Tutto questo in attesa di poter tornare fuori, al mondo di prima del contagio. Perché tutti, anche quelli della pubblicità che hanno case così belle e spaziose, vogliono andare fuori. E pare che anche molti di noi, noi che possiamo scegliere se stare o meno in casa, abbiamo un bisogno disperato di uscire. Sinceramente vorrei mandare a cagare quelli che si riferiscono a questo periodo con termini come reclusione o simili. Mi dispiace che non abbiate mai provato cosa vuol dire stare davvero in carcere, perché penso lo meritereste.

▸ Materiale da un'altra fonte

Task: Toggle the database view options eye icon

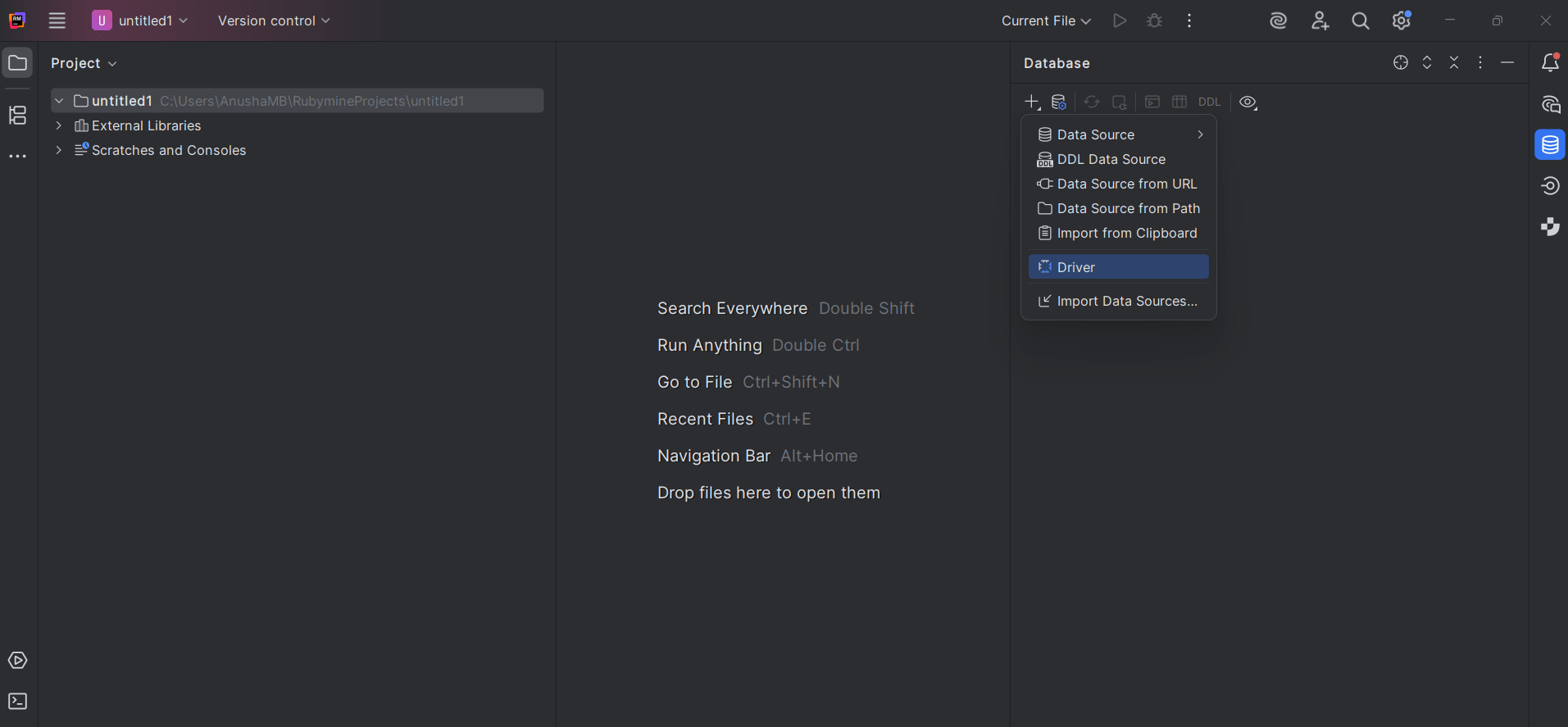Action: coord(1248,102)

E poi esattamente cosa cazzo abbiamo da fare quando sarà finita la quarantena? Non diciamo che dobbiamo andare a teatro perché se non c'è uno di quelli che vediamo in televisione non affolliamo le sale o che abbiamo un disperato bisogno di visitare una mostra d'arte. O che dobbiamo andare a messa - curioso come i preti si lamentino in tempi normali che sempre meno persone frequentino le funzioni e adesso in tanti sentano questo impellente bisogno spirituale. Oppure che dobbiamo fare sport, anche se la nostra usuale pratica motoria è quella di guardare le partite seduti sul divano. No, abbiamo bisogno di andare nei centri commerciali, negli outlet, abbiamo bisogno delle apericene e della movida, abbiamo bisogno di bere, abbiamo bisogno di rumore, perché ormai non resistiamo al silenzio. Non abbiamo bisogno di nulla, ma quel nulla dobbiamo farlo rigorosamente fuori. Abbiamo bisogno di comprare cose che non ci servono, in modo da poter buttare le cose che abbiamo adesso.
Visto che portare fuori la spazzatura è lecito, anche in tempo di quarantena.